‘Forget plastic surgery, there are people with real medical needs’

Aug 27, 2019
Jacqui was frustrated when she saw a 'blow-up doll' on her television. Source: Getty Images

I was watching morning television recently with a bowl of healthy cereal and an apple to eat, when this apparition came on. “I want to look like Barbie,” she simpered. Adjusting her heavily blown up bosom and trying to get words through her plastic lips, she went on to reveal how many operations it had taken to get her to this ‘amazing’ point in life. It must have cost thousands; I thought she looked like a blow-up doll.

The saddest thing, I feel at least, is that this woman has children and this is the example they will have in life. How will this role model help them? I feel it will teach them that having money doesn’t mean you have a brain. I feel it will teach them that the main goal in life is based on appearance.

How much better it would have been if she had just spent a little of that money on a caring for her children and teaching them instead to help others … To share the wealth they have now and then. With so many operations she must have been away and out of their lives frequently too.

Of course, the flipside to this is that it’s her money and her choice, but when I looked at her face and her inflated body I had no envy; just some real despair at the vagaries of life, and the strange people out there.

I suppose this sort of behaviour frustrates me when I consider that these operations did not even have to be done. There are people in real medical need, awaiting a hip replacement or a hernia operation.

We are not all blessed with perfect looks and most of us have flaws we live with, perhaps we compensate by being a better person and in that way the beauty of the soul shines. I know some wonderful people who spend all their time helping on stalls, making gifts for under-privileged children, visiting people who are home bound and sick. They are the lifeblood of our small town. They are not glamour girls, but they are beautiful people.

If someone is spending thousands on surgery that is really not to save their lives, they must have issues about their self-worth. Perhaps they need someone to help them see they could be just as happy without it.

Many of the Hollywood set have appeared with over-inflated lips and sculpted cheekbones, which at 80 is not a good look in my opinion. Don’t get me wrong, I am guilty of trying to look my best, but have to achieve my colorful image with cut price make-up, not surgery. For me that will be enough, without make-up I look very pale and wan, so prefer a touch of paint. There are also stunning women of my age who need no enhancing, some are blessed with good hair and good skin, and thank goodness grey is now fashionable.
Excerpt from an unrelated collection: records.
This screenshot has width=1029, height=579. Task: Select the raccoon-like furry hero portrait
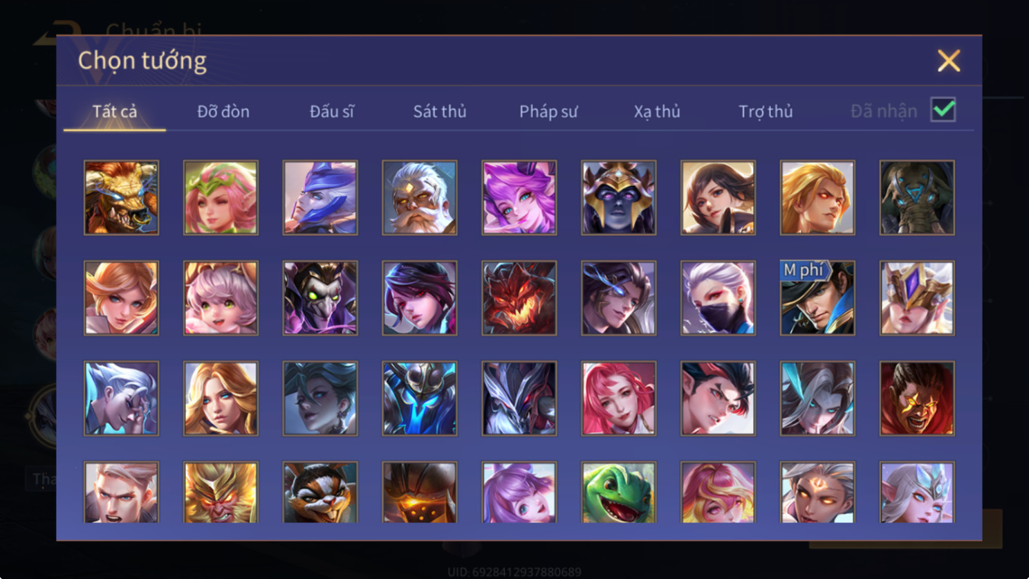pyautogui.click(x=320, y=493)
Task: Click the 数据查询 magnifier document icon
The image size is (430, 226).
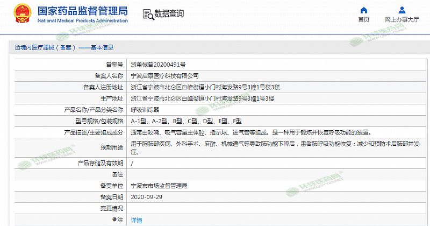Action: pyautogui.click(x=148, y=13)
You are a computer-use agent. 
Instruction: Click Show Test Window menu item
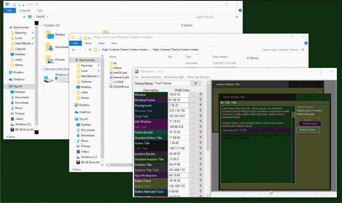[x=198, y=77]
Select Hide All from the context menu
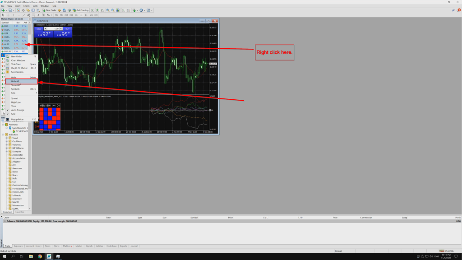The width and height of the screenshot is (462, 260). pos(15,81)
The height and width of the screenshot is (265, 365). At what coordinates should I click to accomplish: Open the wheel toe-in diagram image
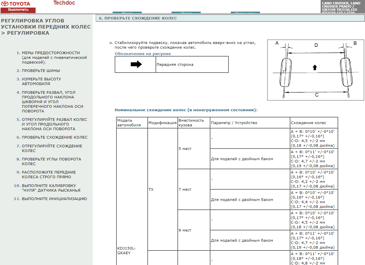click(315, 70)
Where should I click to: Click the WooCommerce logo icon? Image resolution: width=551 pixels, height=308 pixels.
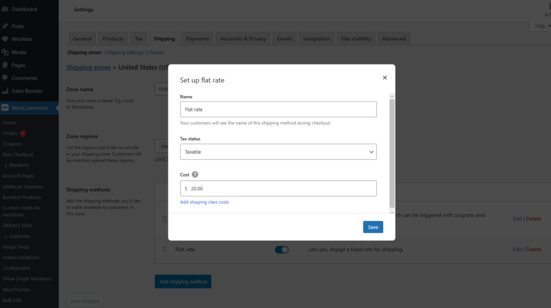5,108
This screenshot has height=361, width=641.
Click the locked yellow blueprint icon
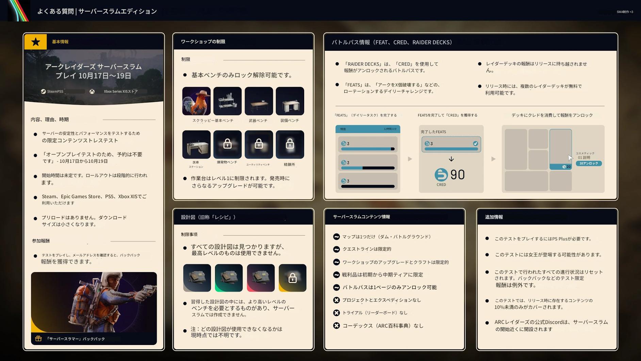(x=293, y=278)
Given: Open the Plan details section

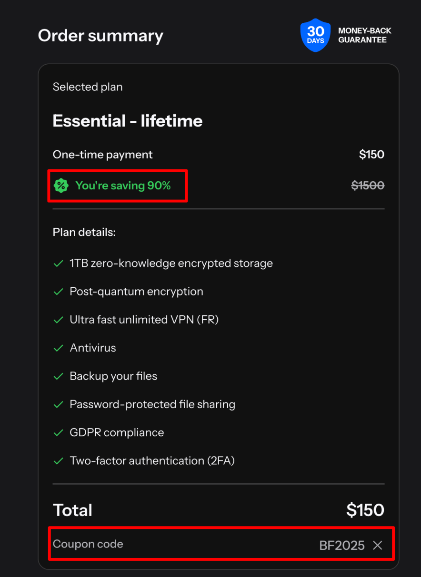Looking at the screenshot, I should (84, 232).
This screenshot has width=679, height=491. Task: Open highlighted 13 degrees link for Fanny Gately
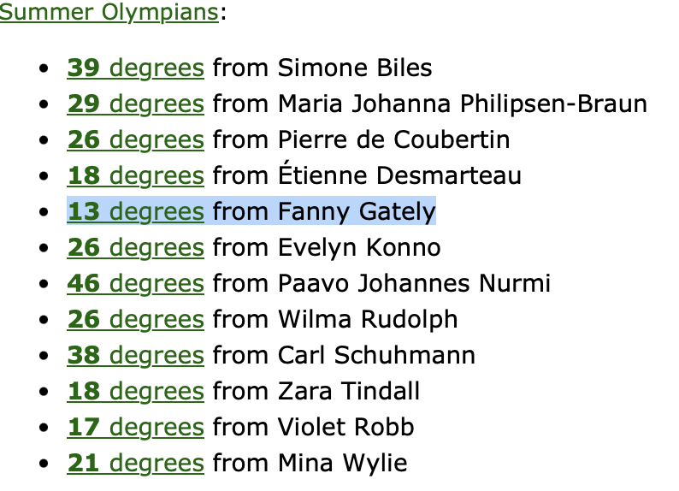point(135,212)
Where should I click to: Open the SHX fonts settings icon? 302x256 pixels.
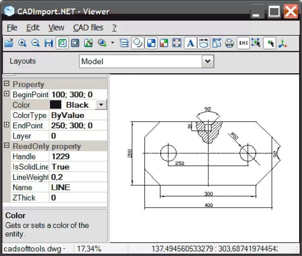point(243,43)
I feel society is at last starting to appreciate that being over 60 is not an end to good times, it can be the start of them! I love life, and try to enjoy things we can do to make it more exciting.

My husband and I have recently been through a really bad time. He nearly died with a burst appendix, so we are slowly taking steps to make life normal again after more than two months of a sort of hell. Every day for us becomes a bonus, am looking forward to spring, and getting outside again. Without the surgery my husband had he would not be here. I’m looking forward to sunny days, picnics, music and fun with friends.

Life needs to be lived as well as we can do it. Hopefully, we can do so without any more unexpected intervention from a surgeon.